- _ANGEZEIGTER TEXT_

⟨

DER GLÖCKNER VON NOTRE DAME


Als Säugling wurde der entstellte Quasimodo seiner Zigeunermutter vor den Toren der Kirche Notre Dame in Paris entrissen... von dem grauenvollen Richter Claude Frollo, der es sich zur Aufgabe gemacht hat, alle Zigeuner aufzuspüren und zu vernichten. Sein strenger Glaube verbot es ihm jedoch, das Kind zu töten, weshalb er es im Glockenturm versteckt hielt, über viele Jahre hinweg. Quasimodo wächst unter Frollos Fuchtel auf, sehnt sich jedoch nach der Außenwelt. Eines Tages schleicht er sich zum Fest der Narren hinaus und begegnet dort der Zigeunerin Esmeralda, in die er sich sogleich verliebt. Als Frollo jedoch Wind von der Sache bekommt, setzt er alle Hebel in Bewegung, um die beiden zu trennen und Esmeralda zu fangen...

"Der Glöckner von Notre Dame" zählt sicherlich zu den düstersten Werken, die die Disney-Studios je während der Zeichentrick-Ära hervorgebracht haben... was bei der zugrundeliegenden Vorlage auch kein Wunder ist. Natürlich änderten die Macher etliche handlungsweisende Elemente des Romans ab, um trotzdem noch einen funktionierenden Familienfilm entstehen zu lassen, dennoch ist das Werk für Kinder nicht uneingeschränkt empfehlbar, sollte man seinen Jüngsten nicht einige böse Alpträume mit auf dem Weg geben wollen. 
Frollo ist als Bösewicht ebenso grausam wie brutal und generell ist die ganze Handlung nichts für schwache Kindernerven... da wird Jagd auf ganze Menschenmassen gemacht, Häuser werden abgefackelt, während wehrlose Familien noch darin hausen und sogar unzüchtige Gedanken finden (wenn auch abgeschwächt) ihren Weg in die Story. Erwachsene dürften sich da mehrfach verwundert die Augen reiben angesichts dessen, was sich Disney hier in einem abendfüllenden Familienfilm so alles traut, während Kinder dabei weniger mitgehen werden, den Film angesichts der doch sehr finsteren und erwachsenen Handlung glatt als etwas langweilig empfinden dürften. Selbst die unvermeidlichen, tierischen Sidekicks spielen diesmal nur eine untergeordnete Rolle und bekommen weniger Szenen ab als gewohnt, weswegen auch ihr eingespieltes, lustiges Lied unpassend wirkt innerhalb dieser doch sehr düsteren Atmosphäre.

⟩

- _AUFGABENZIEL_
Übertragen Sie den folgenden Satz aus dem Text zum „Glöckner von Notre Dame“ ins Englische: „Quasimodo wächst unter Frollos Fuchtel auf, sehnt sich jedoch nach der Außenwelt.“ Die Auflistung steht in keinem Zusammenhang mit dem Text zum „Glöckner von Notre Dame“.

- _BEREITGESTELLTES MATERIAL_
⟨

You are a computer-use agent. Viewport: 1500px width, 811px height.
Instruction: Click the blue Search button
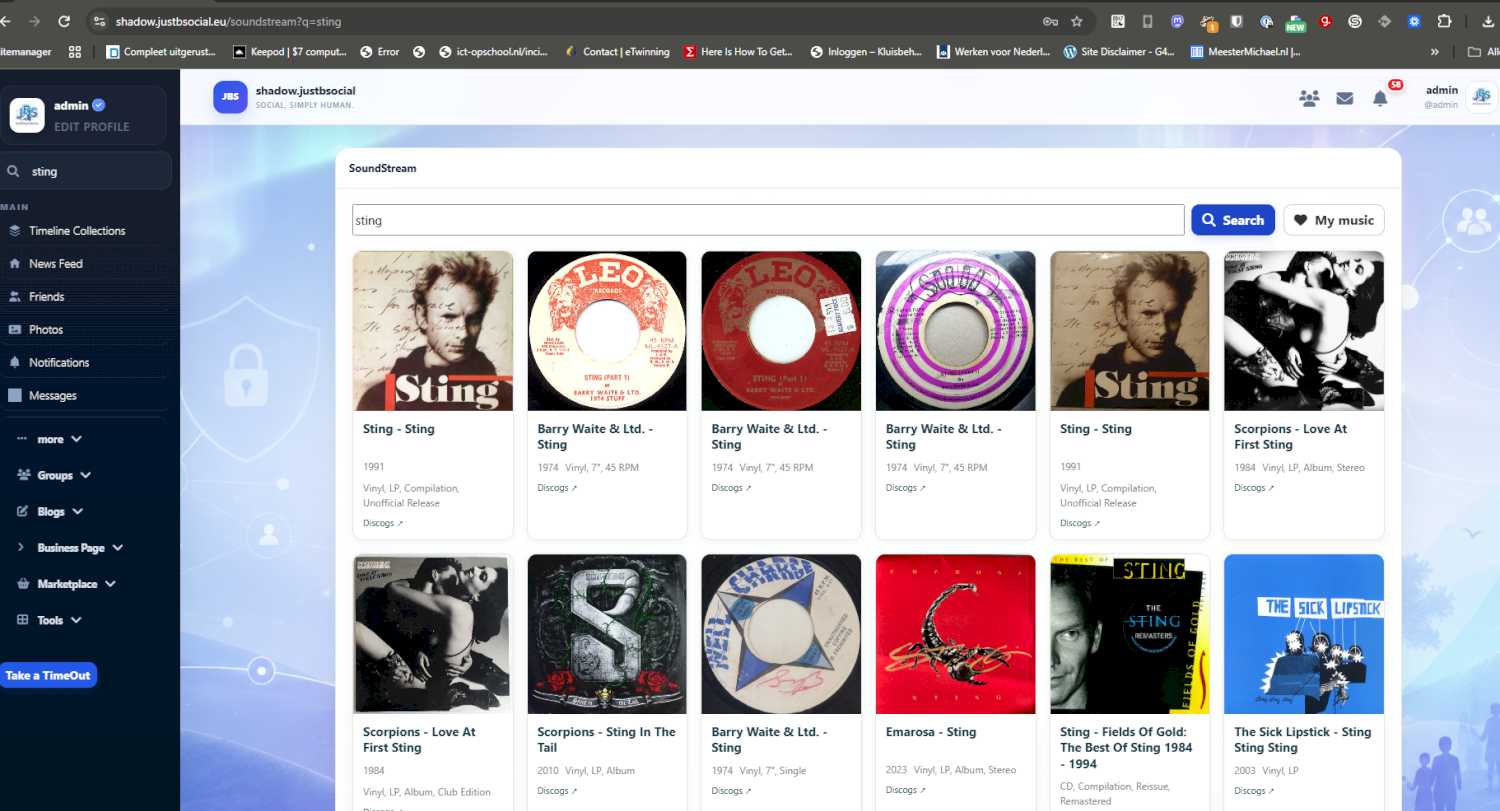pyautogui.click(x=1233, y=220)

⟩

- _LÖSUNG DER AUFGABE_
Quasimodo grows up under Frollo's thumb, yet he longs for the outside world.